High Cost Of State Pensions Bankrupting The State
Advocating on behalf of overburden taxpayers, Assemblyman Michael Fitzpatrick (R,C,I-Smithtown) has introduced legislation that would put the state on a path to financial reform, specifically targeting the state pension system and the political class that controls it. Assembly Bill 5141 seeks to prevent the state from going bankrupt by creating a new 401(k) Defined Contribution Plan for all elected officials and non-civil service appointees.
“As we stand here in New York, pensions are overly lavish and bankrupting the state,” said Assemblyman Fitzpatrick. “Every year, the amount contributed to these pensions is increasing at a rate that no taxation can cover. Each level of state employment, from schools to counties, has seen record contribution increases. This is the problem with the pension system, unsustainable contribution growth by the employer to a point of near bankruptcy.”
“It is time that elected officials start to remember that they took office to address the needs of the people they represent, not for the perk of receiving a state pension,” said Assemblyman Fitzpatrick. “The long-term spending reforms needed with the pension system will only be addressed if those who benefit from its excess are removed from it. Therefore, I am proposing to eliminate the defined benefit package for the political class. Not only would this create real progress toward overall pension reform, but it would allow for the reprioritization of funding currently being used to pay hefty public employee pensions.”
Fitzpatrick noted that in 1999, contributions from counties into the New York State and Local Employees Retirement System (NYSERS) stood at $71.8 million. In 2008, the total contribution stood at $422.2 million. That is a total increase of $350.4 million and a staggering 488 percent. Additionally, schools saw an average increased contribution from $24.2 million in 1999 to $276.9 million in 2008. That is an unsustainable 1,044 percent increase in contributions, totaling $252.7 million. On average, employer’s contribution rates for NYSERS, as a percentage of payroll, grew from 1.2 percent in 2002 and is forecasted to reach 16.3 percent in 2012.
“There are a number of issues that each state faces as part of their struggle to stay financially afloat, but in New York, pensions are a top issue,” said Assemblyman Fitzpatrick. “With cities, towns, and villages seeing their state funding decreased and retirement contributions increasing, it is no surprise that we see programs being cut.
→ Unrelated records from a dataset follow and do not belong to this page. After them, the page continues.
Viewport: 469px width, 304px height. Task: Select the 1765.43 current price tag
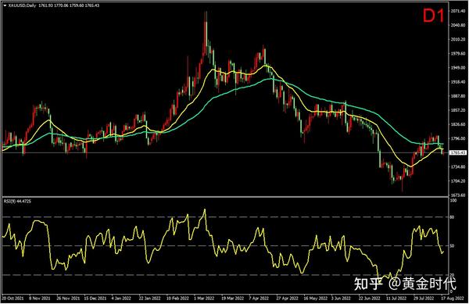(x=458, y=152)
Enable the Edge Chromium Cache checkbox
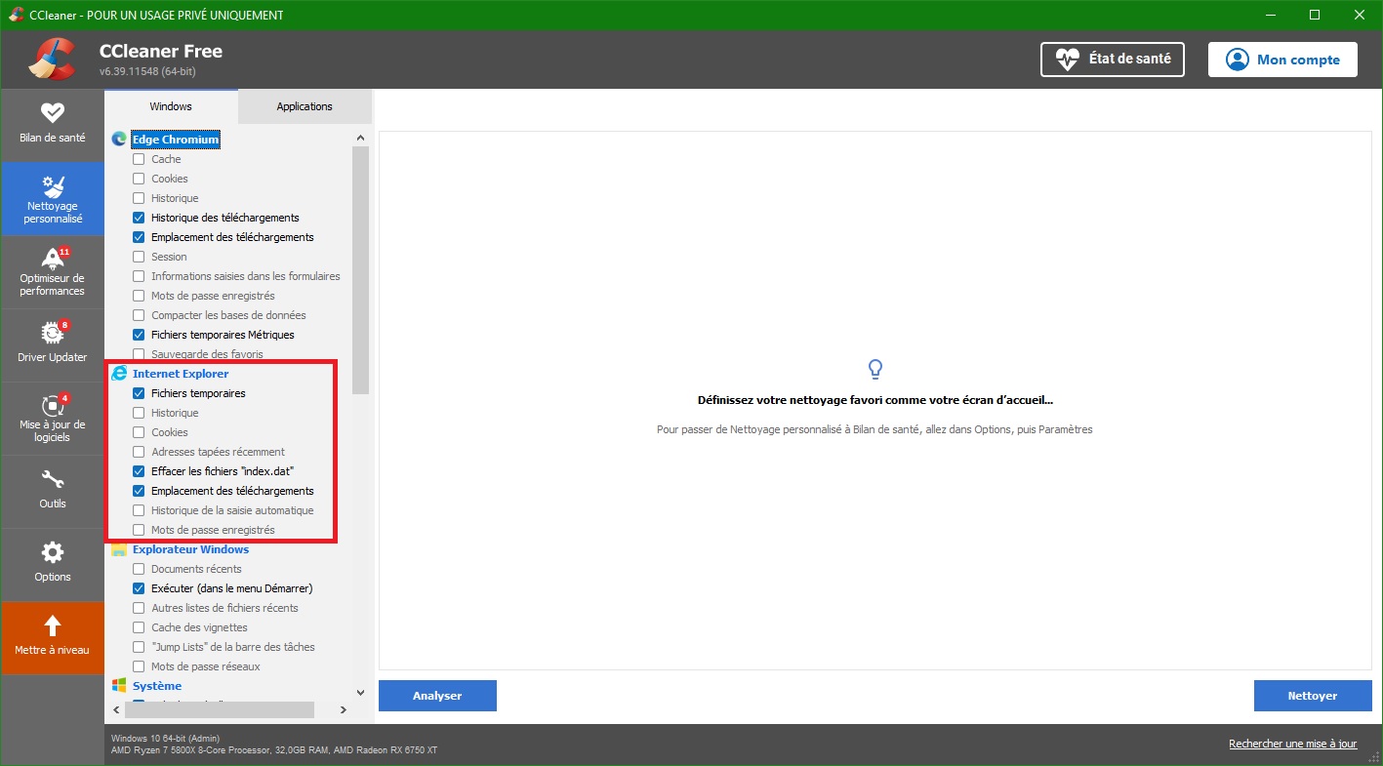 coord(139,159)
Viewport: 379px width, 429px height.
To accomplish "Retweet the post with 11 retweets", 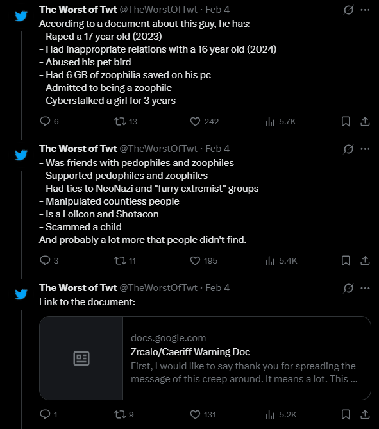I will coord(125,260).
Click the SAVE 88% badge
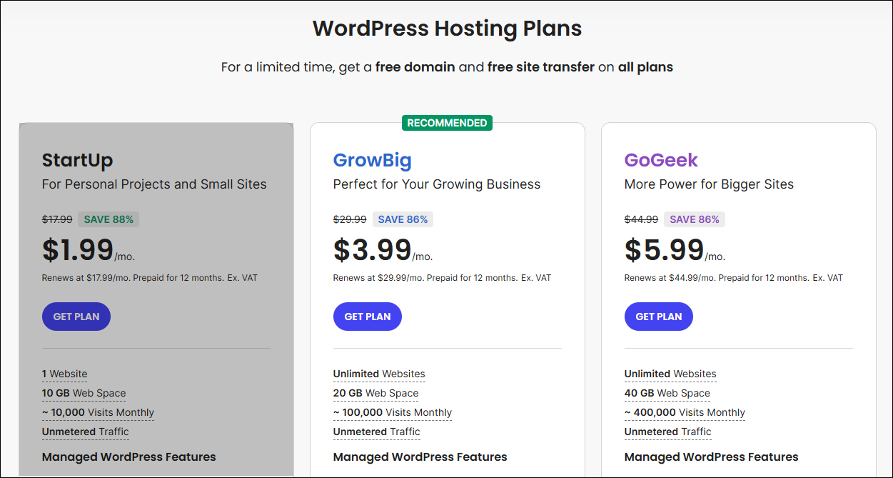 [109, 219]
It is time for New York to take responsibility for the skyrocketing costs of pensions by leading through example. By removing outside influences to the political class, we start taking strides toward a financially responsible future.”
Fitzpatrick’s legislation seeks to freeze current state benefits for elected officials and political appointees while beginning their contributions toward a new Defined Contribution Plan. The plan will allow the comptroller to select one or more financial organizations to administer savings and invest the funds held in the Defined Contribution Plan. An employer contribution of 3% would be made into each participant’s account. The bill is currently in the Governmental Employees Committee where it awaits further action.